Today, only about 24% of married and engaged buyers report having actually followed the two-months rule, according to Estate Diamond Jewelry's survey. The practical framework that consumer advocates and certified gemologists consistently recommend is simpler: spend what you can afford without debt, or with debt you can retire in under twelve months without affecting your savings rate. A ring's meaning is not indexed to its price tag.

For a deeper look at practical budget frameworks by dollar tier — including exactly what a $3,000, $5,000, and $10,000 budget buys in real diamond specifications today — see our guide to what you get at $1K, $3K, $5K, and $10K. And if you are weighing how to pay for a ring without overpaying in interest, our engagement ring financing options comparison covers jeweler cards, Affirm, Klarna, and the deferred-interest traps to avoid.

A Note on the GIA and Independent Certification

One cost variable that buyers often underestimate is the grading certificate attached to a diamond. A GIA grading report — the gold standard in independent diamond certification — typically adds a 10–12% premium over a comparable stone certified by IGI (the International Gemological Institute), which is the most common lab for lab-grown diamonds. That premium reflects GIA's reputation for stricter, more conservative grading, which translates into more predictable resale values and more reliable quality assurance. For natural diamonds or any ring purchase above $5,000, a GIA report is worth the modest additional cost. For lab-grown stones under $2,000 loose, an IGI certificate is entirely respectable and widely accepted by insurers and appraisers.

Regional and Generational Variation

The national average obscures meaningful variation by geography and age. The Knot's regional data shows Mid-Atlantic buyers (New York, New Jersey, Maryland, D.C.) averaging around $6,900, while Midwest buyers average $4,900. State-level figures from independent research show Massachusetts averaging $10,817 and Mississippi averaging $4,106 — a spread that closely tracks median household income differences across states.

Generationally, Millennials outspend Gen Z by roughly 63% in realized ring cost: approximately $6,700 versus $4,100. Gen Z has adopted lab-grown diamonds at higher rates than any prior generation — roughly two-thirds of Gen Z buyers chose lab-grown centers in 2025 — and express less concern about natural origin (22% consider it important, versus 28% of Millennials). Gen Z buyers also report greater openness to non-diamond stones like moissanite or sapphire. These are not signs of caring less; they are signs of allocating spending differently, with more financial context and less exposure to prior-generation advertising norms.

Whatever your number, the most important output of this research is a personal one: a budget you set based on your own finances, not a salary multiple invented to sell more diamonds and not a social media feed calibrated to show you the most expensive rings people chose to photograph.

Frequently asked

What is the average engagement ring cost in 2026?

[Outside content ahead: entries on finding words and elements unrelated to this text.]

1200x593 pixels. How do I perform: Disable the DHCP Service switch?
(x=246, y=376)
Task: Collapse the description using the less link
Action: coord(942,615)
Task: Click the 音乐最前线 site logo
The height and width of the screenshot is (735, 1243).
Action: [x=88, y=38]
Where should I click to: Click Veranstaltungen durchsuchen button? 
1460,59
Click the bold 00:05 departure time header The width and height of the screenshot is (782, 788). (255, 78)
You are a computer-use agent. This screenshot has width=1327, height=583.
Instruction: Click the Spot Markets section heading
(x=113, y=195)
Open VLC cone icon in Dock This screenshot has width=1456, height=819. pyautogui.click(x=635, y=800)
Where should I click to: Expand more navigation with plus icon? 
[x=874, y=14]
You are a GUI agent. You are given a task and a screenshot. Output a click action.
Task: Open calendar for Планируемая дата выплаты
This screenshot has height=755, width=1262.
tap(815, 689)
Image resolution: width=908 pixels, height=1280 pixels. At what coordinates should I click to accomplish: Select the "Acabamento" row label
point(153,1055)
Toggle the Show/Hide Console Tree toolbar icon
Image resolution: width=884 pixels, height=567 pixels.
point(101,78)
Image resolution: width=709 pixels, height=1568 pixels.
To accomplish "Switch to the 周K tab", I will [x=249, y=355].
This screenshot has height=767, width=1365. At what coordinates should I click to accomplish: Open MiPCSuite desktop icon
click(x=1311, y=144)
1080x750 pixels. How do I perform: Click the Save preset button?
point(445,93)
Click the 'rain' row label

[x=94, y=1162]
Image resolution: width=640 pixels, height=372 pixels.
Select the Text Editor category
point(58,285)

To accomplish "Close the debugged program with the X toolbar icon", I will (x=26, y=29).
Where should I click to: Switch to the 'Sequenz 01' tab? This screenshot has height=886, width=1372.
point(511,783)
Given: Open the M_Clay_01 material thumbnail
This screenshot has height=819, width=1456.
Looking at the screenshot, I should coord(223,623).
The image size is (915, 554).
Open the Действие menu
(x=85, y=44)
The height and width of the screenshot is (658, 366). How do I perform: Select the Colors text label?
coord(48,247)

It depends on which survey you use — and understanding why they differ matters as much as the number itself. The Knot's 2025 Real Weddings Study, which surveyed more than 10,000 couples who married in 2025, puts the average at $4,600 — down from $5,200 the year before. BriteCo's 2025 report, based on anonymized appraisal data from insured rings, reports $6,504. The gap is methodological: The Knot polls all buyers on what they paid; BriteCo's data skews toward higher-value rings because modest-ring owners rarely purchase separate jewelry insurance. Neither figure is wrong. The number most relevant to you depends on your budget, your region, and whether you are considering a lab-grown center stone.

Is the two-months-salary rule a real tradition?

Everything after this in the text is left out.